Records for the task: Begin
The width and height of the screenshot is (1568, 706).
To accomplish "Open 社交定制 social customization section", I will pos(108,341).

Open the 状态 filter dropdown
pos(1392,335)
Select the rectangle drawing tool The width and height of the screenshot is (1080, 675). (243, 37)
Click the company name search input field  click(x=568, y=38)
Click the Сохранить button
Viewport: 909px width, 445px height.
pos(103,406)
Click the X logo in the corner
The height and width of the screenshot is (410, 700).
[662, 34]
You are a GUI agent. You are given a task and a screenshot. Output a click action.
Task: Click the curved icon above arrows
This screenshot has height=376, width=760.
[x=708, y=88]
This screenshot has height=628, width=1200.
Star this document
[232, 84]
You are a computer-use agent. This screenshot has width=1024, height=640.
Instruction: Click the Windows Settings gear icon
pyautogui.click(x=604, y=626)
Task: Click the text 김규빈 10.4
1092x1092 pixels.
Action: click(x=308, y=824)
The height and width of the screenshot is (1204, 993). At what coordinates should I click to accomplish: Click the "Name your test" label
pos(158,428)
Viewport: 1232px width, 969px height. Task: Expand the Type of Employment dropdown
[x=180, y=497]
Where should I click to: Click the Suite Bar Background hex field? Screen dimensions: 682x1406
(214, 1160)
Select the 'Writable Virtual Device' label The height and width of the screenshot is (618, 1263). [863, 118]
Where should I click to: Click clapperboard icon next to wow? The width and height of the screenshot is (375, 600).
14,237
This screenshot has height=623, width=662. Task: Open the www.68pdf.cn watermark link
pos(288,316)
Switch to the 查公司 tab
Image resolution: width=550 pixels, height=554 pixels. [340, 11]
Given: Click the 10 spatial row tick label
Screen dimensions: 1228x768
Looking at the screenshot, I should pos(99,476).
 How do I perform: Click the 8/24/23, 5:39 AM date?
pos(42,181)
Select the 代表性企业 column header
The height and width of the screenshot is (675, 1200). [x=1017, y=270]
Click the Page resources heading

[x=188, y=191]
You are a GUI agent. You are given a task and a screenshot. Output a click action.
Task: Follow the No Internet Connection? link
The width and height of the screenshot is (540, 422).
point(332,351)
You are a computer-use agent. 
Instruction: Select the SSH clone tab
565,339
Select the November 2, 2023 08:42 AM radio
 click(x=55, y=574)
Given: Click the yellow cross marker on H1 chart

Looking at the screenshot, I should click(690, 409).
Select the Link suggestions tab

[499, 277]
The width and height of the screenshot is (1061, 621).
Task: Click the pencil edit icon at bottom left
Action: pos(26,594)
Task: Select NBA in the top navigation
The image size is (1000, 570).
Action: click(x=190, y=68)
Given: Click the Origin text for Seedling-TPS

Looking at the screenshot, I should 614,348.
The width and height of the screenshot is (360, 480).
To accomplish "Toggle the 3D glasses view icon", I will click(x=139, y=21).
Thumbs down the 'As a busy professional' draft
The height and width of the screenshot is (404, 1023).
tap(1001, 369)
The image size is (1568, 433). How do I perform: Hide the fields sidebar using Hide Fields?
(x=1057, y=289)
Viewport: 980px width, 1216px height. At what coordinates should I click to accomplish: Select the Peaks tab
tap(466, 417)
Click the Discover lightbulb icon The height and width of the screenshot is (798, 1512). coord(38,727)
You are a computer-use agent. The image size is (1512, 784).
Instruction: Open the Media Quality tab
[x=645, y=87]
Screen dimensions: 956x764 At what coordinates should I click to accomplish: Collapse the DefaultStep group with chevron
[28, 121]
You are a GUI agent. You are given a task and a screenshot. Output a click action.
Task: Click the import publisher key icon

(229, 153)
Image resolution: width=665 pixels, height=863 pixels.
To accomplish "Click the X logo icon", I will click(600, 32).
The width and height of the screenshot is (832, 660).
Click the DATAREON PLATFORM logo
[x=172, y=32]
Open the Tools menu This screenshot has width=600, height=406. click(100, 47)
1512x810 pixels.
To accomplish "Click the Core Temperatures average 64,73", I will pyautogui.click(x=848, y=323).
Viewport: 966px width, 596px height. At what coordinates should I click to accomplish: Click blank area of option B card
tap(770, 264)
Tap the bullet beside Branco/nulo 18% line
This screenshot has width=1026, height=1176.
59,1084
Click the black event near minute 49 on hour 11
Records for the task: End
- Task item: Please repeat each line above exactly.

- Result:
The width and height of the screenshot is (1568, 706).
To accomplish "Open 社交定制 social customization section", I will pos(108,341).

Open the 状态 filter dropdown
pos(1392,335)
Select the rectangle drawing tool The width and height of the screenshot is (1080, 675). (243, 37)
Click the company name search input field  click(x=568, y=38)
Click the Сохранить button
Viewport: 909px width, 445px height.
pos(103,406)
Click the X logo in the corner
The height and width of the screenshot is (410, 700).
[662, 34]
You are a GUI agent. You are given a task and a screenshot. Output a click action.
Task: Click the curved icon above arrows
This screenshot has height=376, width=760.
[x=708, y=88]
This screenshot has height=628, width=1200.
Star this document
[232, 84]
You are a computer-use agent. This screenshot has width=1024, height=640.
Instruction: Click the Windows Settings gear icon
pyautogui.click(x=604, y=626)
Task: Click the text 김규빈 10.4
1092x1092 pixels.
Action: click(x=308, y=824)
The height and width of the screenshot is (1204, 993). At what coordinates should I click to accomplish: Click the "Name your test" label
pos(158,428)
Viewport: 1232px width, 969px height. Task: Expand the Type of Employment dropdown
[x=180, y=497]
Where should I click to: Click the Suite Bar Background hex field? Screen dimensions: 682x1406
(214, 1160)
Select the 'Writable Virtual Device' label The height and width of the screenshot is (618, 1263). [863, 118]
Where should I click to: Click clapperboard icon next to wow? The width and height of the screenshot is (375, 600).
14,237
This screenshot has height=623, width=662. Task: Open the www.68pdf.cn watermark link
pos(288,316)
Switch to the 查公司 tab
Image resolution: width=550 pixels, height=554 pixels. [340, 11]
Given: Click the 10 spatial row tick label
Screen dimensions: 1228x768
Looking at the screenshot, I should pos(99,476).
 How do I perform: Click the 8/24/23, 5:39 AM date?
pos(42,181)
Select the 代表性企业 column header
The height and width of the screenshot is (675, 1200). [x=1017, y=270]
Click the Page resources heading

[x=188, y=191]
You are a GUI agent. You are given a task and a screenshot. Output a click action.
Task: Follow the No Internet Connection? link
The width and height of the screenshot is (540, 422).
point(332,351)
You are a computer-use agent. 
Instruction: Select the SSH clone tab
565,339
Select the November 2, 2023 08:42 AM radio
 click(x=55, y=574)
Given: Click the yellow cross marker on H1 chart

Looking at the screenshot, I should click(690, 409).
Select the Link suggestions tab

[499, 277]
The width and height of the screenshot is (1061, 621).
Task: Click the pencil edit icon at bottom left
Action: pos(26,594)
Task: Select NBA in the top navigation
The image size is (1000, 570).
Action: click(x=190, y=68)
Given: Click the Origin text for Seedling-TPS

Looking at the screenshot, I should 614,348.
The width and height of the screenshot is (360, 480).
To accomplish "Toggle the 3D glasses view icon", I will click(x=139, y=21).
Thumbs down the 'As a busy professional' draft
The height and width of the screenshot is (404, 1023).
tap(1001, 369)
The image size is (1568, 433). How do I perform: Hide the fields sidebar using Hide Fields?
(x=1057, y=289)
Viewport: 980px width, 1216px height. At what coordinates should I click to accomplish: Select the Peaks tab
tap(466, 417)
Click the Discover lightbulb icon The height and width of the screenshot is (798, 1512). coord(38,727)
You are a computer-use agent. The image size is (1512, 784).
Instruction: Open the Media Quality tab
[x=645, y=87]
Screen dimensions: 956x764 At what coordinates should I click to accomplish: Collapse the DefaultStep group with chevron
[28, 121]
You are a GUI agent. You are given a task and a screenshot. Output a click action.
Task: Click the import publisher key icon

(229, 153)
Image resolution: width=665 pixels, height=863 pixels.
To accomplish "Click the X logo icon", I will click(600, 32).
The width and height of the screenshot is (832, 660).
Click the DATAREON PLATFORM logo
[x=172, y=32]
Open the Tools menu This screenshot has width=600, height=406. click(100, 47)
1512x810 pixels.
To accomplish "Click the Core Temperatures average 64,73", I will pyautogui.click(x=848, y=323).
Viewport: 966px width, 596px height. At what coordinates should I click to accomplish: Click blank area of option B card
tap(770, 264)
Tap the bullet beside Branco/nulo 18% line
This screenshot has width=1026, height=1176.
59,1084
Click the black event near minute 49 on hour 11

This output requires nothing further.